Because we just stayed after our tour, we were first in line for Evensong, and got to sit right beside the choir. The choir was gorgeous, with two rows of the most ethereal boy choir voices, blended with adult altos, tenors and basses, and led by a great choirmaster. The service, in the ancient, beautiful surroundings, brought me to tears.

Dinner was light (no one was hungry after that lunch!), then we came back to our B&B to relax. Let it rain!

Lotta Sittin’

Yesterday (Wednesday, September 10) was our day to explore the Yorkshire Dales, the land to the east of the Lake District, where All Creatures Great and Small was filmed. We decided to drive on larger roads all the way to Ripon. Mary and Elaine were raised in Ripon, Wisconsin, and my great-grandfather grew up there as well. We were surprised by how lovely the town was, and how impressive was the cathedral!

The weather was rainy and cloudy enough to make it difficult to take pictures of the beautiful landscapes. Gone were the towering hills of the Lake District, replaced by tidy fields of green, criss-crossed with sturdy stone fences. There were many more cattle here than we have seen before, and more trees. (The Lake District hills are curiously barren, save for heather.) In many ways it reminded us of Wisconsin, minus the corn fields.

The cathedral started as a monastery in 627, and has been functioning ever since. It has seen fires and a tower collapse and expansions, so it is a mixture of different styles. A lovely guide told us the most wonderful stories. She showed us the carvings in the choir seating, including an elaborate one of an elephant with a church on its back. She explained that in medieval times, the people (who had only heard of, but never seen elephants) thought elephants reproduced by “chaste reproduction.” They couldn’t imagine two elephants having sex. So when Oliver Cromwell went around ordering all churches to take out representations of the Virgin Mary, they carved elephants instead. Fascinating.

After wandering around Ripon, lunching at a sweet old cafe and touring the cathedral, we got back in the car to drive to Grassington. It was fun to walk the cobblestoned streets, see the old stone buildings and pop into the Drovers Arms for a quick ginger beer before heading home.
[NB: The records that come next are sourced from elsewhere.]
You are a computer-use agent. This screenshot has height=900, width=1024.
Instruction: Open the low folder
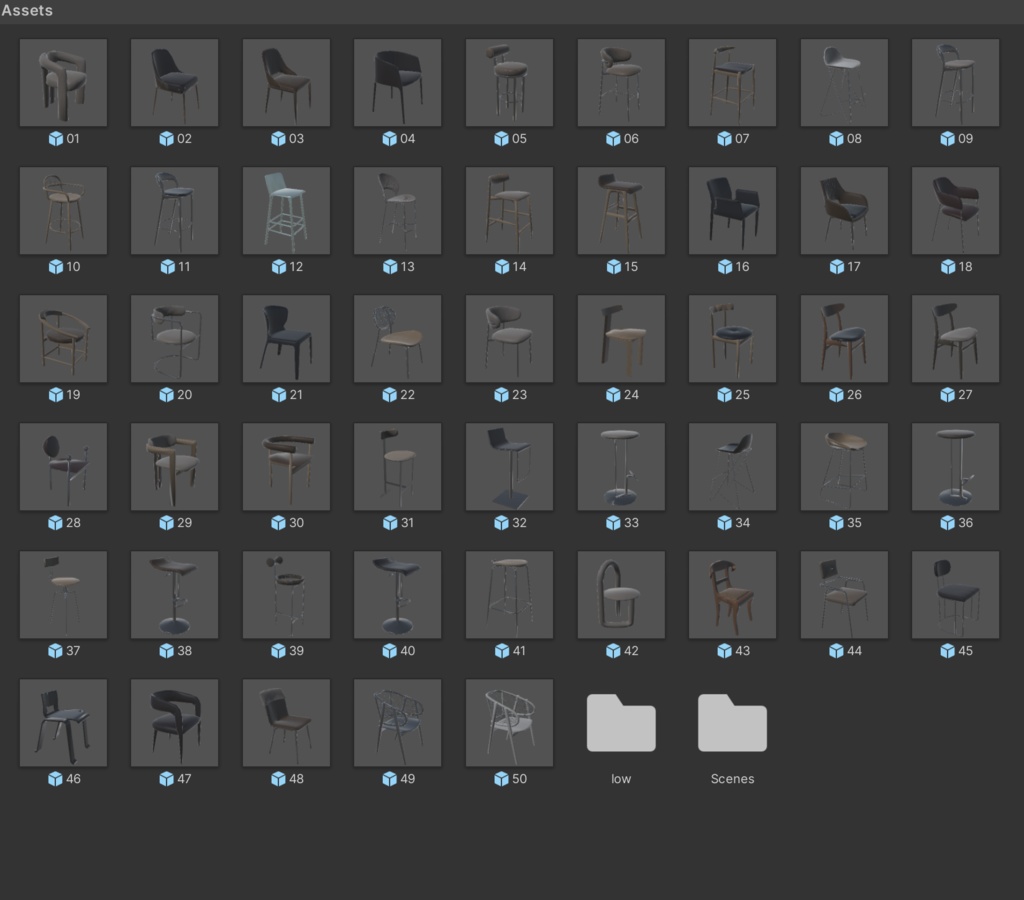click(x=621, y=722)
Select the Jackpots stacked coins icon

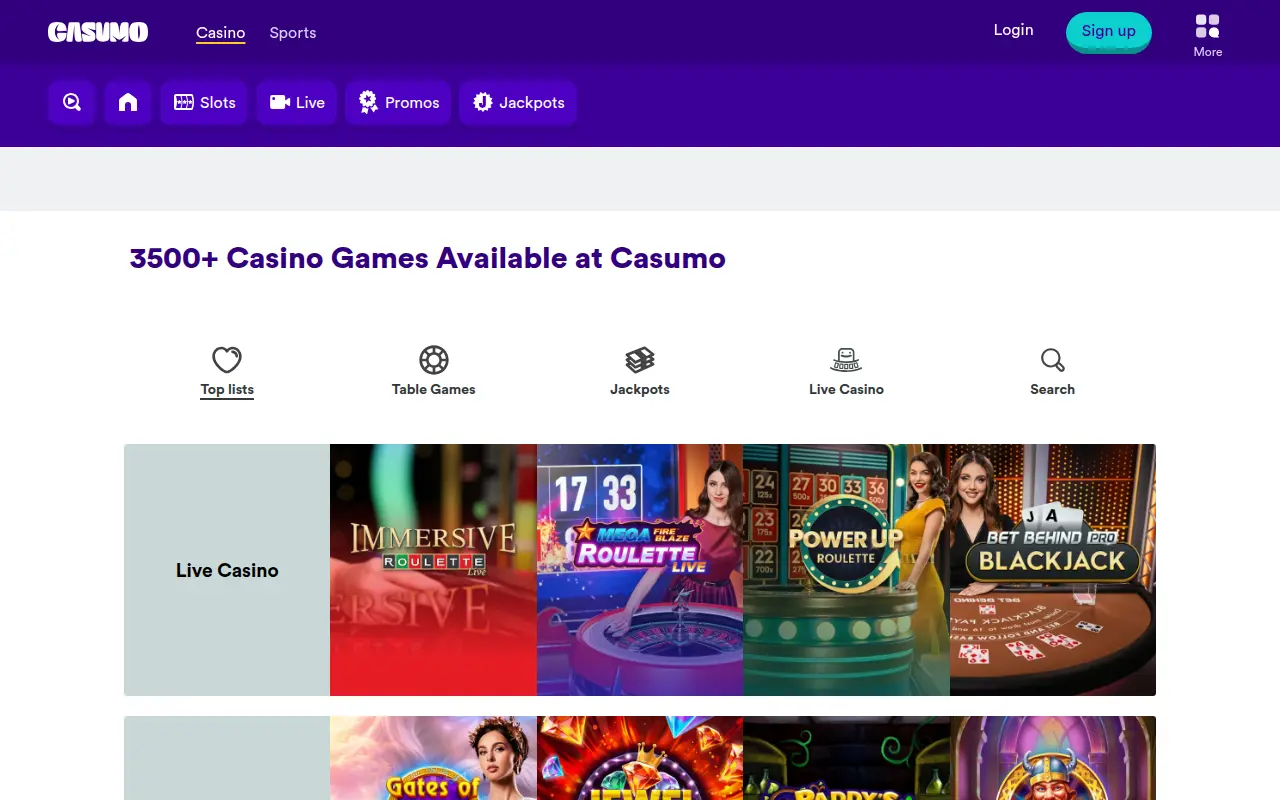click(640, 360)
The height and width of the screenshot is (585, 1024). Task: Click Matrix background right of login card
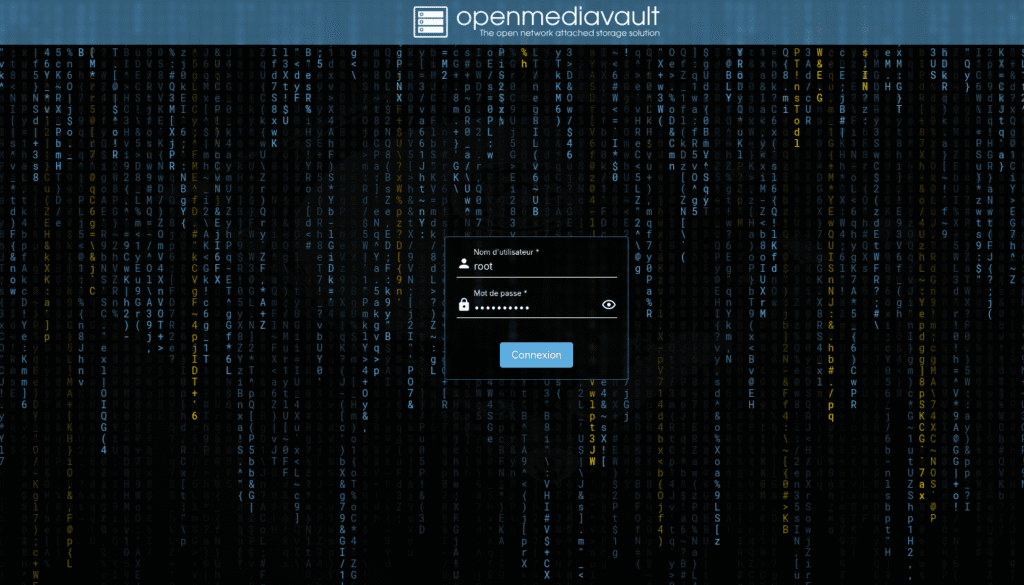pyautogui.click(x=800, y=300)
Driving was again quite a slog, seemingly impossible to get anywhere without being on one lane roads, where you have to pull over onto a cutout every time another car comes by. And then we got stuck in a lot of construction, where the speed limit was sometimes 10 miles per hour. By the time we got home, it was after 8 and we were too tired to go out for dinner, fixing pasta and cheese and crackers for dinner instead. We have another long drive today, to York, but then we will park the car for 2 days and walk everywhere. That should go a long way towards soothing our nerves. We are ready to stop sitting!